## 分析対象の文章:
--
衆議院議員選挙の投票をボイコットします

 きょうの衆議院議員選挙、今回もわたしは投票しないという選択をすることにしました。
いうまでもないことですが、「投票をする」という行為は、すべての住民にひらかれた普通選挙がいまだ制度化されておらず、したがって民主主義にもとづいた正統な議会をもたない日本国においては、不当な特権の行使にほかなりません。
 そして、今回のわたしの選択、「投票しない」「棄権する」という選択をできるということ自体もまた、かぎられた「有権者」のみにあたえられた不当な特権にもとづくものだというべきでしょう。
 でも、あるいは、だからこそ、いっぽうでこうも思います。「かぎられた有権者はその自分にあたえられた特権を、より正義にかなう方向につかうべきではないだろうか? あえて投票しないことを選択するのは、そうした機会をみすみす捨て去る行為ではないのか?」と。ここは、わたしも悩むところです。
 いずれにしろ、選択肢のかぎられたなかで「よりマシな選択」をしたいものです。投票するならば、よりマシな候補者、よりマシな政党に票をいれることになるでしょう。しかし、わたしは、今回の衆議院選挙でも、投票において「よりマシな選択」などありえないと判断せざるをえませんでした。
 わたしが日々であうひとびとの多くは、日本に生活の拠点をもちながら、選挙権から排除されています。そうしたひとびとのなかには、日本政府の強制収容所に監禁され、また、監禁を解かれても社会保障や医療から排除され、移動の自由をいちじるしく制限されているひともいます。
--
## データ:

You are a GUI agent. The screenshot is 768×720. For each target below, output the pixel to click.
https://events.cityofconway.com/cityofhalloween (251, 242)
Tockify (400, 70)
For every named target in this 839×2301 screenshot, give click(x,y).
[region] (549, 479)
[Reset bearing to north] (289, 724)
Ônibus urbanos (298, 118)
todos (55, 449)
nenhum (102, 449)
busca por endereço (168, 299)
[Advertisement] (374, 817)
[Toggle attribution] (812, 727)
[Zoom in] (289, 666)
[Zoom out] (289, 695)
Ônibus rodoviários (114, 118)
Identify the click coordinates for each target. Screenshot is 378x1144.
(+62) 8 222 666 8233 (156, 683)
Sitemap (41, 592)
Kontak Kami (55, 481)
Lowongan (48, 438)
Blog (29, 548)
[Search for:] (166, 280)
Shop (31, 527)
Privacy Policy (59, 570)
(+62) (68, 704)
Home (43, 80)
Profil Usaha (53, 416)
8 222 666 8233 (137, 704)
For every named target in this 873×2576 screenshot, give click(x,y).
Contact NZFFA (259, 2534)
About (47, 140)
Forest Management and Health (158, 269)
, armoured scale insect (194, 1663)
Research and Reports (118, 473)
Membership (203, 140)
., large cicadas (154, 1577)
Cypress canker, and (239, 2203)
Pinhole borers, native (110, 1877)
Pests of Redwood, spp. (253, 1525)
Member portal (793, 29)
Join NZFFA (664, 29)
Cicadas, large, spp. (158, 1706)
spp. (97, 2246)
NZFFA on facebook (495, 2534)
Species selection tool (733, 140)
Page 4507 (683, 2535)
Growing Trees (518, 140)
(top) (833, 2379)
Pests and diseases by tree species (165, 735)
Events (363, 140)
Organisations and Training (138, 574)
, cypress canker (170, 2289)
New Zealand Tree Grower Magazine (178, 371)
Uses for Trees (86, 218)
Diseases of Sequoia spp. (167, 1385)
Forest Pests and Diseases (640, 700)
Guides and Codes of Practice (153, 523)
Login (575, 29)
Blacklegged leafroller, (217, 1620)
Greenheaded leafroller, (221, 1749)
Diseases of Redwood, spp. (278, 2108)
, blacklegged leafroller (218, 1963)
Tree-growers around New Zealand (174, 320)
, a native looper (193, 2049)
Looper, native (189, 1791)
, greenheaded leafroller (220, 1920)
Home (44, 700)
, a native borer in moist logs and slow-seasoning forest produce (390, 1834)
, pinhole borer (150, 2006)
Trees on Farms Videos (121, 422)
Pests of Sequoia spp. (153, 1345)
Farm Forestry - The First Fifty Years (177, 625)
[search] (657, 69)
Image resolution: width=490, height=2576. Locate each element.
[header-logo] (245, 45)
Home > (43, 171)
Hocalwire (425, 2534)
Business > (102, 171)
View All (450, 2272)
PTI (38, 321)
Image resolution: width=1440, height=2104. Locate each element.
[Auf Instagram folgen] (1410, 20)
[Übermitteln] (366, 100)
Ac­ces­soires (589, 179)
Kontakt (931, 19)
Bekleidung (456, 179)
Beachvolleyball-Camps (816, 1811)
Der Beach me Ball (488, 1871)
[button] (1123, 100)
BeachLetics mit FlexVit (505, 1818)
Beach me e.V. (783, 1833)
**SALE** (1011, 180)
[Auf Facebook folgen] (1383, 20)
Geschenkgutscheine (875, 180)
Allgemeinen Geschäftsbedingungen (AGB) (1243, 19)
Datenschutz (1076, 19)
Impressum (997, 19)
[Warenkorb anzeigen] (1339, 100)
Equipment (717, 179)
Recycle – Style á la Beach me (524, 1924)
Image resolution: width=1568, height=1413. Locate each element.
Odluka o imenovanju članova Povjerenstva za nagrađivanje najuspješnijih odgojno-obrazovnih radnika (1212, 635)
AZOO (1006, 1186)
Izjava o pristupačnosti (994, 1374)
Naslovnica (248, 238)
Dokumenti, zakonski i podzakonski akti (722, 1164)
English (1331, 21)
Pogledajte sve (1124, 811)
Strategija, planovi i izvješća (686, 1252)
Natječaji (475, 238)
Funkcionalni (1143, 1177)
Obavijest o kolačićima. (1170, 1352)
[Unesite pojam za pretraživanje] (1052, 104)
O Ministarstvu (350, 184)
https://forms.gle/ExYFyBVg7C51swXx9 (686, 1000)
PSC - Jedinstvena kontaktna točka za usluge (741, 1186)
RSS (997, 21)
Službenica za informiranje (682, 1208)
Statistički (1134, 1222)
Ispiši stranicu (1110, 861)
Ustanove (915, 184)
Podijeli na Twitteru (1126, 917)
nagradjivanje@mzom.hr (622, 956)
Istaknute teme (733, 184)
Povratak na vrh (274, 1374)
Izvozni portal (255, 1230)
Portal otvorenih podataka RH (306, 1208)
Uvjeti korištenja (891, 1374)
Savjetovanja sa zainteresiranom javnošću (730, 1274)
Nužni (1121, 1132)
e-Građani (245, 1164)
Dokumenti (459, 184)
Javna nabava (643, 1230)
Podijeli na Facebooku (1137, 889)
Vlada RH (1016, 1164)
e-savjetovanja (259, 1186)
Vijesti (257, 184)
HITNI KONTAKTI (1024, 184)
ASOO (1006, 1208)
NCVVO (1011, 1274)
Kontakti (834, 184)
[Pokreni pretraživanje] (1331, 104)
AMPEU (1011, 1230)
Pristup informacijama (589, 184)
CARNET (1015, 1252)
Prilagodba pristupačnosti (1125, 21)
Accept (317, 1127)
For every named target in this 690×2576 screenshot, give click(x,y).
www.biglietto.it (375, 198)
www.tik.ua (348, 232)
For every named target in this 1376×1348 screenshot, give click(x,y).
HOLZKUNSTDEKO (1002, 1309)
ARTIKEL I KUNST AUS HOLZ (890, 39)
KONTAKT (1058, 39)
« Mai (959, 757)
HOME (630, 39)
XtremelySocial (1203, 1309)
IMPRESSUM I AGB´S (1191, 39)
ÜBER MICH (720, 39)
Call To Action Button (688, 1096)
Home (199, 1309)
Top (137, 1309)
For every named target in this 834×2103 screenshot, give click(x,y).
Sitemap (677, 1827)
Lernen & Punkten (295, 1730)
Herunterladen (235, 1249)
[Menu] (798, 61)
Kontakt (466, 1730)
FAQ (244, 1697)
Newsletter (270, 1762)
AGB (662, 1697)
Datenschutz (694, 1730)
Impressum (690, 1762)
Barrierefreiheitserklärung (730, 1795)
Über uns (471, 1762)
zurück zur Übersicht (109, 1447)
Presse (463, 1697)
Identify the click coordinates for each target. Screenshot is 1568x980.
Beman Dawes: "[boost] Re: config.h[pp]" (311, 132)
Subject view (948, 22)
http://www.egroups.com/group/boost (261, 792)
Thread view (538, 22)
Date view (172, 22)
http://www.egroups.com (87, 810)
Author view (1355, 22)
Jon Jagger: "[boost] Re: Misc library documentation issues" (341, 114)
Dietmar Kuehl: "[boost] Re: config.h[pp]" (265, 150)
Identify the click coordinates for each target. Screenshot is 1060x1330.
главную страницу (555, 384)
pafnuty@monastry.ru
--
## 課題の指示:
投票ボイコットの文章の「衆議院議員選挙の投票をボイコットします」から「は、わたしも悩むところです。」までを、「特権」を「権利」に替えて書き直す。

## 本課題の解答:
衆議院議員選挙の投票をボイコットします

 きょうの衆議院議員選挙、今回もわたしは投票しないという選択をすることにしました。
いうまでもないことですが、「投票をする」という行為は、すべての住民にひらかれた普通選挙がいまだ制度化されておらず、したがって民主主義にもとづいた正統な議会をもたない日本国においては、不当な権利の行使にほかなりません。
 そして、今回のわたしの選択、「投票しない」「棄権する」という選択をできるということ自体もまた、かぎられた「有権者」のみにあたえられた不当な権利にもとづくものだというべきでしょう。
 でも、あるいは、だからこそ、いっぽうでこうも思います。「かぎられた有権者はその自分にあたえられた権利を、より正義にかなう方向につかうべきではないだろうか? あえて投票しないことを選択するのは、そうした機会をみすみす捨て去る行為ではないのか?」と。ここは、わたしも悩むところです。